You can test your function using the following cell:

In [14]:
single_case_country_count(latest)

7

**Q5.** Create a function which returns a list of Country names where the number of cases is equal to one:

Hint: you can use the `zip()` function in Python to iterate over two lists at the same time.



In [15]:


def single_case_countries(data):
    countries = []
    for country, cases in zip(data["Country"], data["Total Cases"]):
        if cases == 1:
            countries.append(country)
    return countries




You can test your function using the following cell:

In [16]:
single_case_countries(latest)

['Nepal', 'Belgium', 'Sri Lanka', 'Finland', 'Egypt', 'Cambodia', 'Sweden']

**Q6.** Create a function which returns a list of countries in which there are still active cases, i.e. where `Total Cases` minus `Total Deaths` exceeds `Recovered`. You may find the `enumerate()` Python function helpful.




In [17]:


def active_countries(data):
    countries = []
    for i, country in enumerate(data['Country']):
        if data['Total Cases'][i] - data['Total Deaths'][i] > data['Recovered'][i]:
            countries.append(country)
    return countries




You can test your function using the following cell:

In [18]:
active_countries(latest)

['China',
 'Diamond Princess',
 'Singapore',
 'Japan',
 'Hong Kong',
 'S. Korea',
 'Thailand',
 'USA',
 'Taiwan',
 'Malaysia',
 'Vietnam',
 'Germany',
 'Australia',
 'France',
 'Macao',
 'U.K.',
 'U.A.E.',
 'Canada',
 'Italy',
 'Egypt',
 'Sweden']

**Q7.** Create a function which returns a list of countries where there are no longer any active cases: i.e. where `Total Cases` minus `Total Deaths` equals `Recovered`. You may find the `enumerate()` Python function helpful.

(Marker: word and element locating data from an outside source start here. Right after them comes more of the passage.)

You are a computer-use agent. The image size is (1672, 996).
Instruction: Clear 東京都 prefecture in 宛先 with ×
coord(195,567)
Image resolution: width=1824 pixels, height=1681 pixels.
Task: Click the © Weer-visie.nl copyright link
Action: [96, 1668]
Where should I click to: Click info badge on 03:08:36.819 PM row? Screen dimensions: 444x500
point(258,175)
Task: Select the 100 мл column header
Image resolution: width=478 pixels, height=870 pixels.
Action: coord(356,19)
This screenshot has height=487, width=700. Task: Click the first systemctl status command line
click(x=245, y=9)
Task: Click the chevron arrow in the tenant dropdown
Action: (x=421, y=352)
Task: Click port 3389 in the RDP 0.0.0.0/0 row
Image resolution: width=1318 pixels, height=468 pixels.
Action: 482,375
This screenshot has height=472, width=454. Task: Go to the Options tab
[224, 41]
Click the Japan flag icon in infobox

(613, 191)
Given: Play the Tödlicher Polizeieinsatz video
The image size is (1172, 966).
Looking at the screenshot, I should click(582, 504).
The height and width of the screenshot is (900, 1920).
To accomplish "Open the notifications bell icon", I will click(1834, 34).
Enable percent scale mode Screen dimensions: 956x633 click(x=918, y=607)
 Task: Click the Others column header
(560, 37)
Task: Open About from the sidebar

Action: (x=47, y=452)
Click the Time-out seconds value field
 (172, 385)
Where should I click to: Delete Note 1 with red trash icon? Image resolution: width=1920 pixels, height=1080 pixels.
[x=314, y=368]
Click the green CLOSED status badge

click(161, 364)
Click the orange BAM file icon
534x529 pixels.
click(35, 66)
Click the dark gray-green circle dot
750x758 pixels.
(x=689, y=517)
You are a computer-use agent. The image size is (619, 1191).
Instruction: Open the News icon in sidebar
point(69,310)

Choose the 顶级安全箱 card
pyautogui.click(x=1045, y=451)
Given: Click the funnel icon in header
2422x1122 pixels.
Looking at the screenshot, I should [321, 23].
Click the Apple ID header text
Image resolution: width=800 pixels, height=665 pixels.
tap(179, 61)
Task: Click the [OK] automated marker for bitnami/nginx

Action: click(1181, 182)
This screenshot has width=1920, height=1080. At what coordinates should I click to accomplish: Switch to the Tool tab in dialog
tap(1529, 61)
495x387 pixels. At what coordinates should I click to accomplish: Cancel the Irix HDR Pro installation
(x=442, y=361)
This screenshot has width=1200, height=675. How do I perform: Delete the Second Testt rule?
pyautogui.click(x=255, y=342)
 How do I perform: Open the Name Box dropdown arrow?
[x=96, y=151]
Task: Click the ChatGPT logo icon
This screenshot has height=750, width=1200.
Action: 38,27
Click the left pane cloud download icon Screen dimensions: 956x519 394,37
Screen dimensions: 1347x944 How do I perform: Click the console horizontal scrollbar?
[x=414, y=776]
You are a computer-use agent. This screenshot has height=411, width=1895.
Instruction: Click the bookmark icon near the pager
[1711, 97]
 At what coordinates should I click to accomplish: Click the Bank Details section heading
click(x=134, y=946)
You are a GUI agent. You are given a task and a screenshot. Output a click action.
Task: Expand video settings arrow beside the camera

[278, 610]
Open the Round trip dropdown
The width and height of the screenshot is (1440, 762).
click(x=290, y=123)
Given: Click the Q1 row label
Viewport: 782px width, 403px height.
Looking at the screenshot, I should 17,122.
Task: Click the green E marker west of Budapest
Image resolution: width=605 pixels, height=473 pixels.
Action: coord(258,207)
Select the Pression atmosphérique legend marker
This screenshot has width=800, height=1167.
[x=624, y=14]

Look at the above question for inspiration, follow a similar logic while creating your solution.

In [19]:

def cleared_countries(data):
    countries = []
    for i, country in enumerate(data['Country']):
        if data['Total Cases'][i] - data['Total Deaths'][i] == data['Recovered'][i]:
            countries.append(country)
    return countries



You can test your function using the following cell:

In [20]:
cleared_countries(latest)

['Philippines',
 'India',
 'Russia',
 'Spain',
 'Nepal',
 'Belgium',
 'Sri Lanka',
 'Finland',
 'Cambodia']

This Project looked at analysing the coronavirus dataset and practising Python functions by answering certain questions based on the dataset. Overall I feel for this project, I was able to answer all the questions correctly and undertaking this project allowed me to become comfortable at writing Python functions. In creating these different python functions for this particular dataset allowed me to learn some information about the dataset I was analysing from the answers that were drawn from the functions. I will continue to build upon my knowledge of Python functions in future projects I undertake.